Assessing the diagnostic accuracy and prognostic utility of artificial intelligence detection and grading of coronary artery calcification on nongated computed tomography (CT) thorax.
Authors
Affiliations (5)
Affiliations (5)
- University of Bristol, Beacon House, Queens Rd, Bristol BS8 1QU, UK.
- Department of Cardiology, Royal United Hospital, Combe Park, Bath, BA1 3NG, UK; Department for Health, University of Bath, Claverton Down, Bath, BA2 7AY, UK.
- Department of Cardiology, Royal United Hospital, Combe Park, Bath, BA1 3NG, UK.
- Department of Radiology, Royal United Hospital, Combe Park, Bath, Avon, BA1 3NG, UK.

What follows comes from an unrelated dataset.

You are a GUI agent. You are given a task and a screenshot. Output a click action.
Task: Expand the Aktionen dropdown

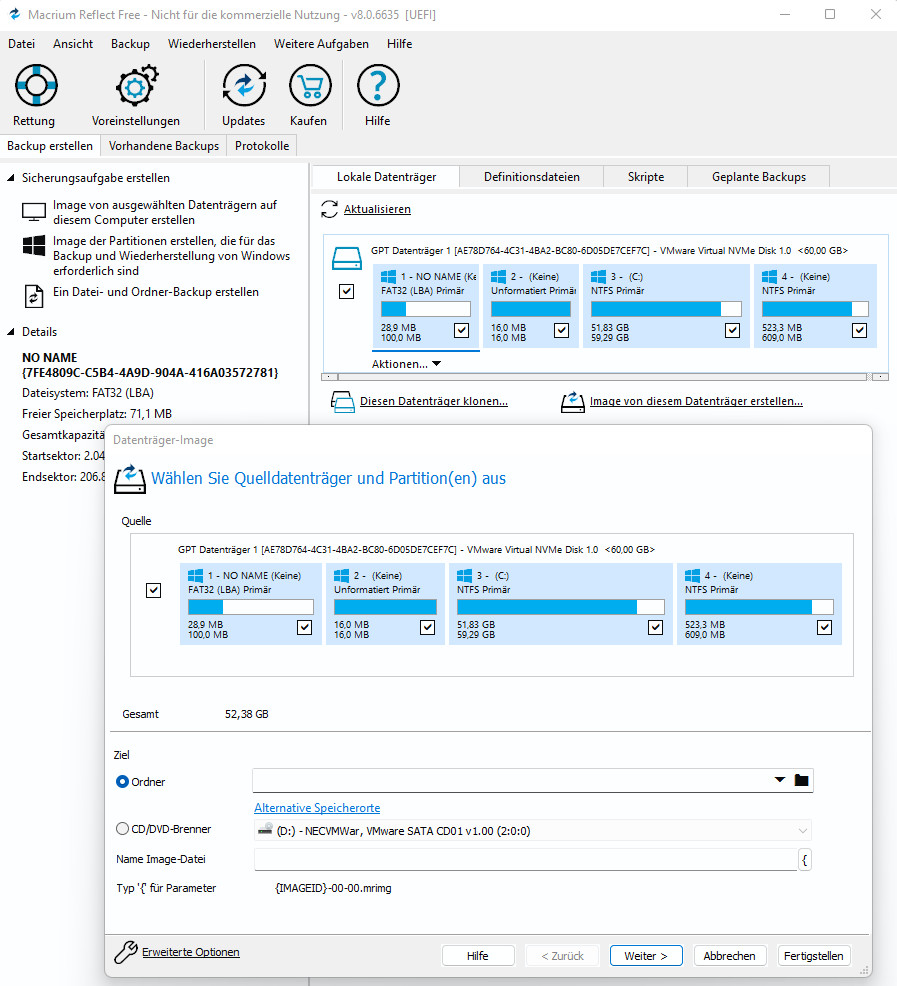(436, 365)
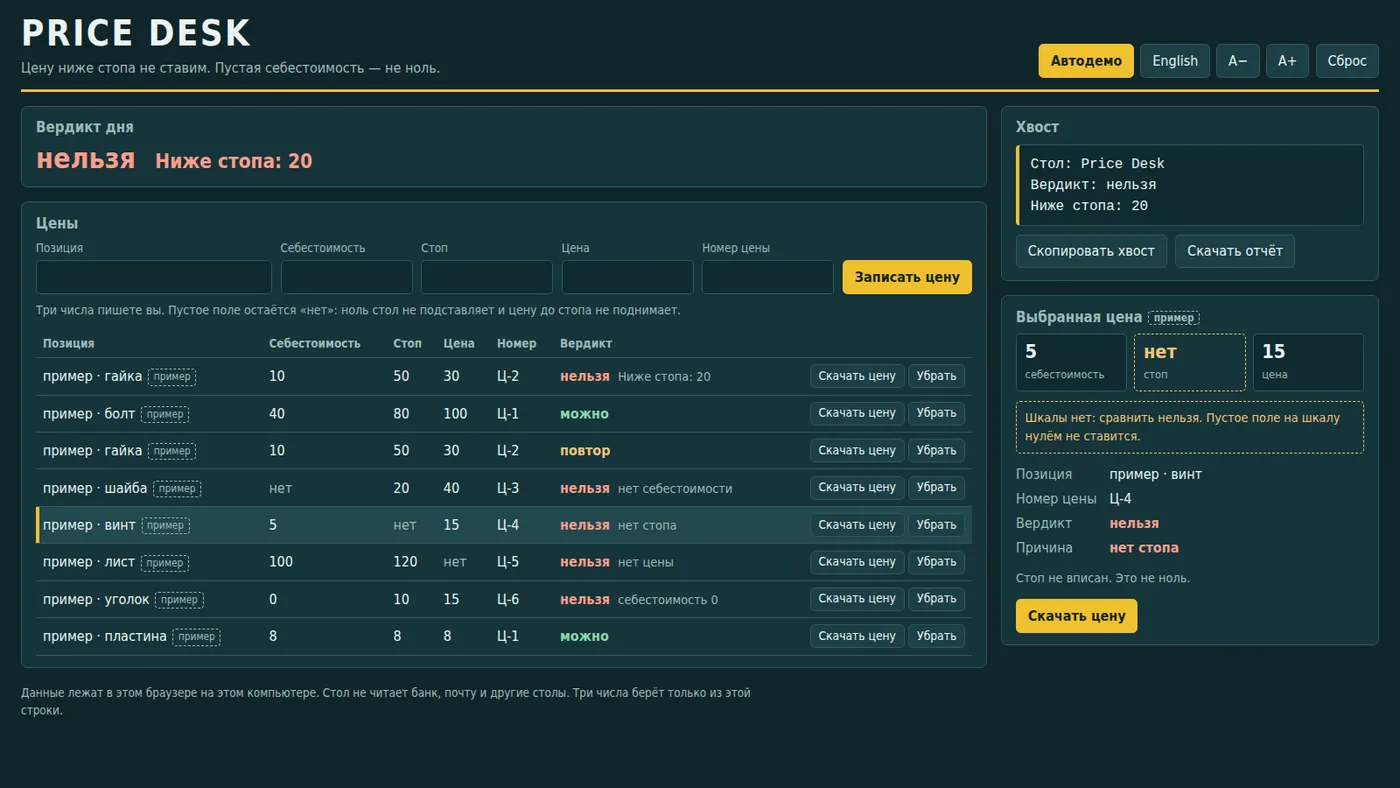Switch language to English

click(x=1175, y=61)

- Department for Health, University of Bath, Claverton Down, Bath, BA2 7AY, UK; Department of Radiology, Royal United Hospital, Combe Park, Bath, Avon, BA1 3NG, UK. Electronic address: [email protected].
Abstract
This study assessed the diagnostic accuracy and prognostic implications of an artificial intelligence (AI) tool for coronary artery calcification (CAC) assessment on nongated, noncontrast thoracic computed tomography (CT). A single-centre retrospective analysis of 75 consecutive patients per age group (<40, 40-49, 50-59, 60-69, 70-79, 80-89, and ≥90 years) undergoing non-gated, non-contrast CT (January-December 2015) was conducted. AI analysis reported CAC presence and generated an Agatston score, and the performance was compared with baseline CT reports and a dedicated radiologist re-review. Interobserver variability between AI and radiologist assessments was measured using Cohen's κ. All-cause mortality was recorded, and its association with AI-detected CAC was tested. A total of 291 patients (mean age: 64 ± 19, 51% female) were included, with 80% (234/291) of AI reports passing radiologist quality assessment. CAC was reported on 7% (17/234) of initial clinical reports, 58% (135/234) on radiologist re-review, and 57% (134/234) by AI analysis. After manual quality assurance (QA) assessment, the AI tool demonstrated high sensitivity (96%), specificity (96%), positive predictive value (95%), and negative predictive value (97%) for CAC detection compared with radiologist re-review. Interobserver agreement was strong for CAC prevalence (κ = 0.92) and moderate for severity grading (κ = 0.60). AI-detected CAC presence and severity predicted all-cause mortality (p < 0.001). The AI tool exhibited feasible analysis potential for non-contrast, non-gated thoracic CTs, offering prognostic insights if integrated into routine practice. Nonetheless, manual quality assessment remains essential. This AI tool represents a potential enhancement to CAC detection and reporting on routine noncardiac chest CT.